Table 3: Racial category breakdown for Venezuela (Cannon 2008)

Summary of racial stratification of colonial Venezuela ("Sociedad Colonial")

Figure 1: Summary of racial stratification of colonial Venezuela ("Sociedad Colonial")

BIBLIOGRAPHY

  1. It is important to note that racial and ethnic discrimination in Venezuela is not only against Black Venezuelans but also towards the Indigenous population, the Muslim population, immigrants from China and more, but for the purpose of this paper I am choosing to focus on the Black Venezuelan population.
  2. The hierarchy was the following: Spanish Whites, Criollo Whites (born in Venezuela), Mestizos (White and Indigenous) and Pardos (mixed-race), Indigenous, Mulattos (Black and White), and lastly Blacks and Zambos (Black and Indigenous).
  3. Negrito is a diminutive term for Black, and it is used in Venezuela as a term of endearment. Yet, it is not used exclusively for Black people and is many times used for anyone who is not White, such as light-skinned mixed-race people.
  4. The post-dictatorship period in Venezuelan politics, between 1958 and 1999, that was characterized by the rule of the political parties Acción Democrática (AD, Democratic Action) and Comité de Organización Política Electoral Independiente (COPEI, Social Christian Party).

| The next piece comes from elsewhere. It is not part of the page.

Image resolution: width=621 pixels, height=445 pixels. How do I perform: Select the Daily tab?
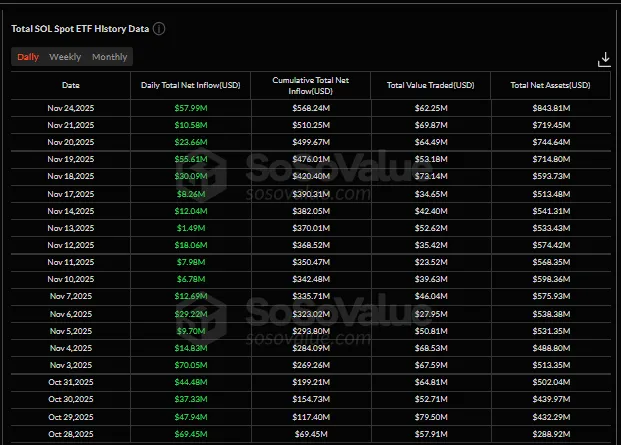click(28, 57)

  5. The "Real Cédula de Gracias al Sacar" was promulgated by Carlos IV in 1795, and was granted to the mixed-race people of the American territories of the crown, removing their socially inferior origin, by paying a sum of money proportional to the African blood that will carry through the veins. Thus, and after previous payment, many pardos in Venezuela were socially equated with whites, being able to ascend socially, enter certain educational institutions, and even hold public office. This Royal Decree caused discomfort among the Mantuana population of Venezuela (the white upper class), as they saw with concern that the browns could displace them as the ruling class (Venezuela en Retrospectiva).

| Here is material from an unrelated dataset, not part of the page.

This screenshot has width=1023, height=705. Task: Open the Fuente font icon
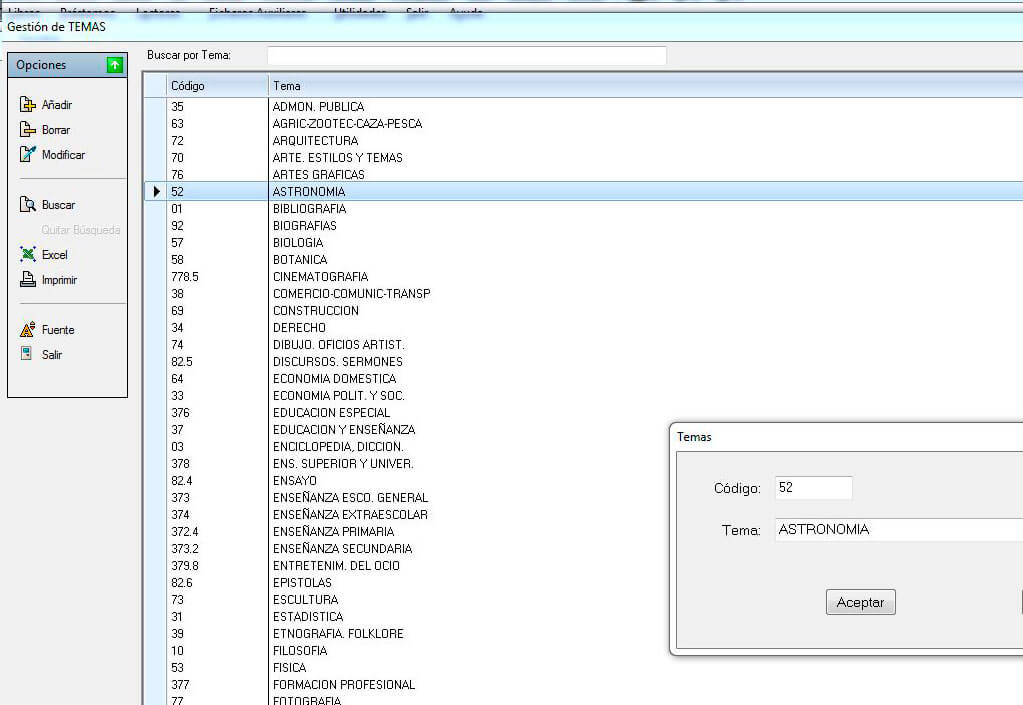coord(28,330)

  6. In Venezuela's history, the process of Independence occurred between 1810 and 1830. The "first step towards Independence" was in 1810 with the resignation of the Spanish Governor Vicente Emparan; the most important battle (Batalla de Carabobo) occurred on June 24, 2021; and the separation from the "Great Colombia" and Independence of Venezuela took place in March of 1830.

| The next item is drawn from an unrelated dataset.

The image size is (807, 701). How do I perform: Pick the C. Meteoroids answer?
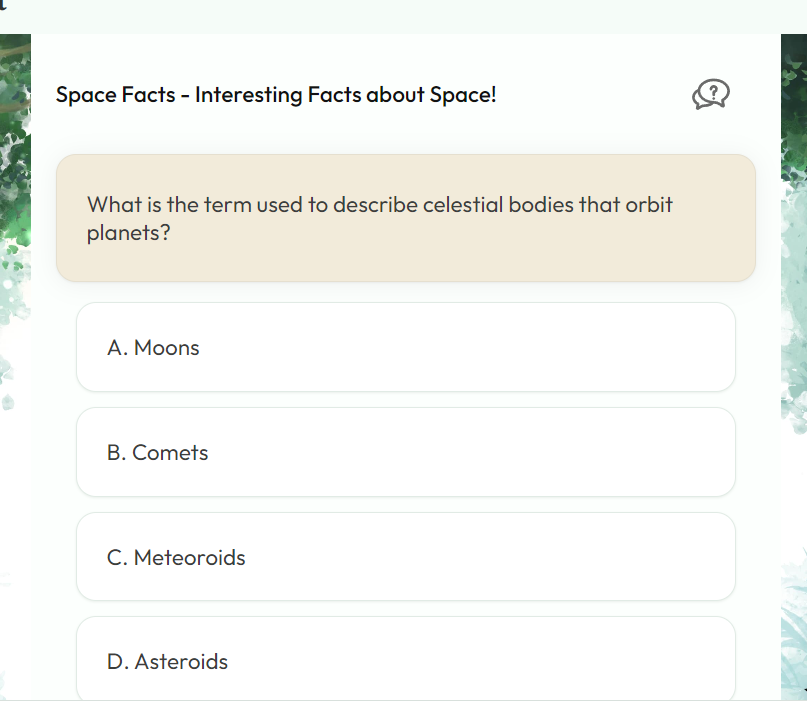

  7. Mulatto refers to a person born from a Black parent and a white parent.
  8. Zambo refers to a person born from a Black parent and an Indigenous parent. Very racist narratives have been pushed against Zambos, described as "the worst race of them all" (Wright 47).
  9. The Puntofijo Pact was a governance agreement between the Venezuelan political parties AD, Copei, and URD, signed on October 31, 1958 after the overthrow of Dictator Marcos Pérez Jiménez that same year. This pact allowed the stabilization in the first years of the representative democratic system, which lasted four decades. Yet, after 1960 URD backed out and gave rise to the era of bi-partisanship between AD and COPEI which in spite of its positive consequences for the country, also had issues of institutionalized corruption and mismanagement of funds (venezuelatuya.com).
  10. 21st century socialism is a concept formulated in 1996 by the German-Mexican sociologist Heinz Dieterich Steffan, that gained traction when President of Venezuela Hugo Chávez Frías used it to describe the Venezuelan Bolivarian Revolution. In a 2006 speech, Hugó Chávez states: “We have assumed the commitment to lead the Bolivarian Revolution towards socialism and contribute to the path of socialism, a 21st century socialism that is based on solidarity, fraternity, love, freedom and equality” (Wilpert).
  11. "Populism is a chain of demands whose unity is expressed through one element of those demands In other words, the totality is expressed through a singularity and the extreme form of a singularity is an individuality. The group, the totality of the populus, becomes symbolically unified around an individuality, in this case the leader. The 'leader' therefore 'is inherent in the formation of a people'" (Laclau).
  12. The expropriation of goods, the lowering of oil production, the subsidies which developed into scarcity, the high amount of corruption in the exchange control dollars and imports/exports, the irresponsible handling of the budget assuming the oil price would always stay as high, etc. (Millard et. al).